Spotkali się w Domu św. Marty, gdzie Franciszek mieszka.
Zaczęli wymieniać się ideami, uczuciami i analizą tego, co dzieje się w Kościele katolickim i na świecie.
Jak wyjawia Scalfari, papież powiedział mu, że jest bardzo zaniepokojony w związku ze szczytem G20 czyli przywódców najbogatszych krajów świata i Unii Europejskiej.
"Obawiam się, że mają miejsce bardzo niebezpieczne sojusze między mocarstwami, które mają zniekształconą wizję świata - między Ameryką i Rosją, Chinami i Koreą Północną, a także Rosją i Asadem w wojnie w Syrii" - miał powiedzieć papież.

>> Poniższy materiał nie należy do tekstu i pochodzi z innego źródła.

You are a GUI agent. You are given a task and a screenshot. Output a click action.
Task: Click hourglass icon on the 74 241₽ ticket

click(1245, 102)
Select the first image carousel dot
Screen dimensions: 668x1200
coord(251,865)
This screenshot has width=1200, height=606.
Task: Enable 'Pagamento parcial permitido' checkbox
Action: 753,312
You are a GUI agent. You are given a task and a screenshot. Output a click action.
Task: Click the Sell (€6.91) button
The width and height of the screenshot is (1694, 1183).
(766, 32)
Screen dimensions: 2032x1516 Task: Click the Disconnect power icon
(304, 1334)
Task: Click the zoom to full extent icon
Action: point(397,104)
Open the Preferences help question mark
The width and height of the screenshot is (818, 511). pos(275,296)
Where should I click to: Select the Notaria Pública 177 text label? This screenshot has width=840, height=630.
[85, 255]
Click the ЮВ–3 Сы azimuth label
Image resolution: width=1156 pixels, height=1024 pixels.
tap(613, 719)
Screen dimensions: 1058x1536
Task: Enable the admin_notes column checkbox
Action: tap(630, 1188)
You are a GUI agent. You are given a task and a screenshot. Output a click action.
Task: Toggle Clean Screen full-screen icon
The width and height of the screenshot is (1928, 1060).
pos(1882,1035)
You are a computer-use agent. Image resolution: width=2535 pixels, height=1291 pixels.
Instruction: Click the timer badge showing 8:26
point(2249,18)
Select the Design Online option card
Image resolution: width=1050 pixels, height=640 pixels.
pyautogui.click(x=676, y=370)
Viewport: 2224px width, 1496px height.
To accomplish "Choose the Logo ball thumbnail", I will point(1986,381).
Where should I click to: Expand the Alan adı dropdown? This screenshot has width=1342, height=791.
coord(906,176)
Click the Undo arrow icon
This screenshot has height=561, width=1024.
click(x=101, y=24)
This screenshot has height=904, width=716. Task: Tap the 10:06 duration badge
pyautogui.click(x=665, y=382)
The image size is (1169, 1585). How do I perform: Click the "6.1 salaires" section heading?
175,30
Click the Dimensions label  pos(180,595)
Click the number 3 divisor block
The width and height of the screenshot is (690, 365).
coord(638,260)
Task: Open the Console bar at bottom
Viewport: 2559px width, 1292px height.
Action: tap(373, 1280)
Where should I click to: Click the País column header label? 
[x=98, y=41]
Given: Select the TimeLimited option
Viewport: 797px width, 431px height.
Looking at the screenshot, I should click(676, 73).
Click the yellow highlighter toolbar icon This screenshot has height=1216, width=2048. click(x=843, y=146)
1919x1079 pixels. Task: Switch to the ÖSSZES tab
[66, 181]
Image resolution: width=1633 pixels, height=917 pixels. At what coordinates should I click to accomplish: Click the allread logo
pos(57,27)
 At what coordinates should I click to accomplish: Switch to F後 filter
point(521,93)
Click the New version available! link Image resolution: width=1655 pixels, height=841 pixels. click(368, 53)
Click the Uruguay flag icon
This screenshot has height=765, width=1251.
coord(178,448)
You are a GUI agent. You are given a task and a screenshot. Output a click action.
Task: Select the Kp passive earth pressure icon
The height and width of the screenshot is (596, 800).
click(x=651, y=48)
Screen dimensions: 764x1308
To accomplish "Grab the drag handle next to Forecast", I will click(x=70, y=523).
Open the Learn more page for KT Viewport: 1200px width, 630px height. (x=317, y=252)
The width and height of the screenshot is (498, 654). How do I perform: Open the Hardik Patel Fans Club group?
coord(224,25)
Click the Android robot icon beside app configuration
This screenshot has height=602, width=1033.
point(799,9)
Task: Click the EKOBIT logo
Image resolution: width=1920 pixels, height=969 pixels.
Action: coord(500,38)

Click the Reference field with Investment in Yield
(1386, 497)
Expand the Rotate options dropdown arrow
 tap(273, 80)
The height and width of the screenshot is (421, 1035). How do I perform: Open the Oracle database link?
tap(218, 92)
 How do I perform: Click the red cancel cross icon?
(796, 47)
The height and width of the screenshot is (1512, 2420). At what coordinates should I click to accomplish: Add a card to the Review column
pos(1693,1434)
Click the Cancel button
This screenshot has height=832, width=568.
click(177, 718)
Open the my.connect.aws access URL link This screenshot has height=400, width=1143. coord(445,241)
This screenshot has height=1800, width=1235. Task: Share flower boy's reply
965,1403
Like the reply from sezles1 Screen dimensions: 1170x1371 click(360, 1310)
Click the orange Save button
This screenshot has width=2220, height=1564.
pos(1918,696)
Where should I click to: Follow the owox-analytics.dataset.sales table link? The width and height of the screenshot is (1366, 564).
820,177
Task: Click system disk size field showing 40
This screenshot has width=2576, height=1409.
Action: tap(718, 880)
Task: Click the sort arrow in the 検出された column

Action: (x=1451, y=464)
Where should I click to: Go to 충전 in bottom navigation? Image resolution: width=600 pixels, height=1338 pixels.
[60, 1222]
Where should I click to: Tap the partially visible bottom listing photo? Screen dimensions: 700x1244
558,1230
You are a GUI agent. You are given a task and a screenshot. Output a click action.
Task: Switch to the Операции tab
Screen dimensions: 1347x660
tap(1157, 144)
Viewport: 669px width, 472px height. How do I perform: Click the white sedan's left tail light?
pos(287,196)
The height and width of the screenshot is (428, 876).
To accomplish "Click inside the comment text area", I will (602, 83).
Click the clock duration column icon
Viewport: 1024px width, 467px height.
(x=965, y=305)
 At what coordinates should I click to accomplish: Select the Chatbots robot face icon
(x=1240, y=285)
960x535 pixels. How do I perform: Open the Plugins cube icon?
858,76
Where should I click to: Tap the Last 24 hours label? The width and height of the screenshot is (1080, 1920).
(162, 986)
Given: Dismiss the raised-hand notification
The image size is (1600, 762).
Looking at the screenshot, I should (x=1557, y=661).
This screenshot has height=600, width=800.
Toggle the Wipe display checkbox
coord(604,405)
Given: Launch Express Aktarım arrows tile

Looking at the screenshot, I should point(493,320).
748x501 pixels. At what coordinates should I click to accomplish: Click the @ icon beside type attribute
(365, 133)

Zapytany przez dziennikarza, jakie zagrożenie ma wynikać z tych sojuszy, Franciszek odrzekł, że niebezpieczeństwo dotyczy imigracji.
"Głównym i niestety wciąż rosnącym problemem w dzisiejszym świecie są biedni, słabi, wykluczeni, do których należą imigranci. Z drugiej strony są kraje, w których większość biednych nie pochodzi z fal migracyjnych, ale wzięła się z katastrof społecznych; inni mają z kolei niewielu ubogich, ale boją się inwazji migrantów" - zauważył.
Według niego, G20 "godzi w imigrantów z krajów połowy świata i wraz upływem czasu coraz bardziej".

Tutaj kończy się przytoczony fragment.